* My parents have been visiting me this week. Wednesday, I came home from work and they were watching the Reagan casket procession, or whatever it was. They were just watching to kill time until we went out to dinner, but after only a few minutes, I got sick to my stomach and had to leave the room.
Comment:
The way Dan Rather and the others were praising Reagan, going on about what a nice guy he was, how he brought optimism back to America, sickened me.
Comment:
It wasn't that he decimated social programs while he lowered taxes for the wealthy, radically increased the defense budget and created a huge budget deficit. It wasn't even the Iran-Contra affair where he oversaw illegal acts to supply arms and fund groups that no doubt caused torture and many deaths. It was this: It was his silence in the face of a rising epidemic. Why was he silent? Because it was primarily being spread amongst groups of people he considered immoral.
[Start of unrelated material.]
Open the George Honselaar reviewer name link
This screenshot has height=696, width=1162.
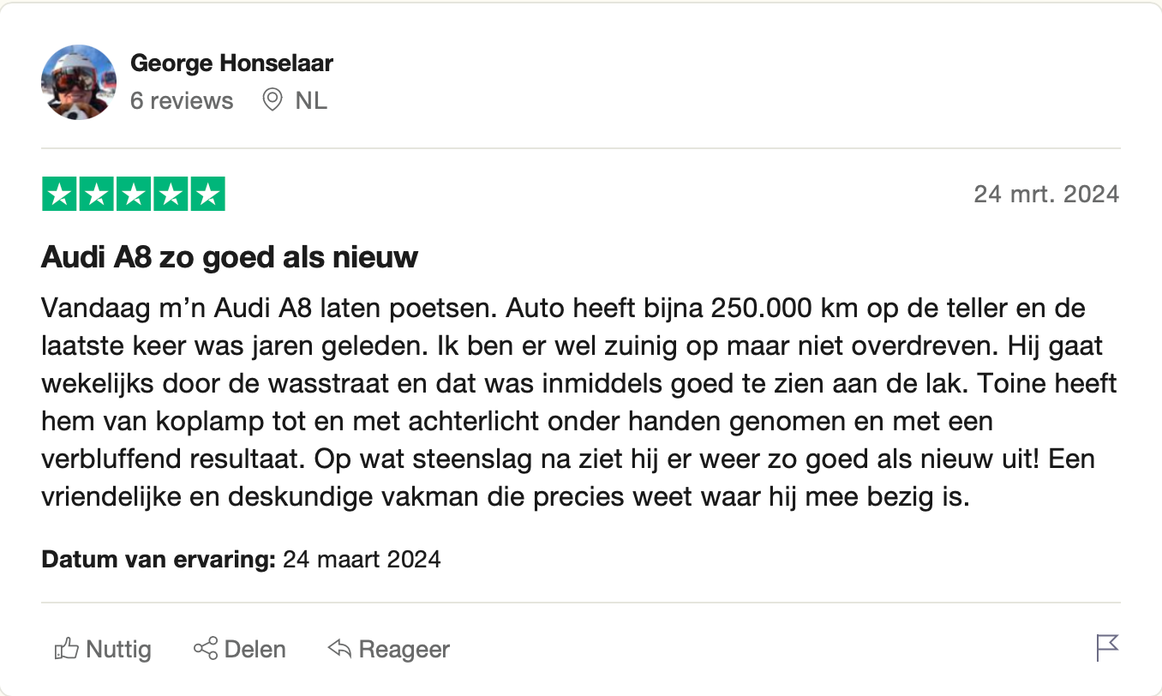click(231, 63)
Reagan didn't even mention AIDS by name until 6 years into his presidency, after it was responsible for over 20,000 deaths. Why did he finally speak up? Because it had begun to spread to "normal" people. Even then, he offered no new education initiatives or additional funding. Around 1987, then vice-president George Bush was quoted as saying there was still a "giggle-factor" about AIDS. Ha ha.
Comment:
The thing with an epidemic is that you have to try and control it early on or else it spreads like... well... an epidemic. The UN estimates that during 2003, AIDS caused the death of 3 million people. The United States has been luckier. With better access to drugs, the cumulative AIDS related deaths have "only" just surpassed 500,000. How many of those deaths could have been prevented if Reagan had been the leader he should have been and called for increased funding for research and education, even just a few years earlier? This isn't 20/20 hindsight. The administration knew what was going on; they just didn't care. We'll never know. His silence truly did equal death.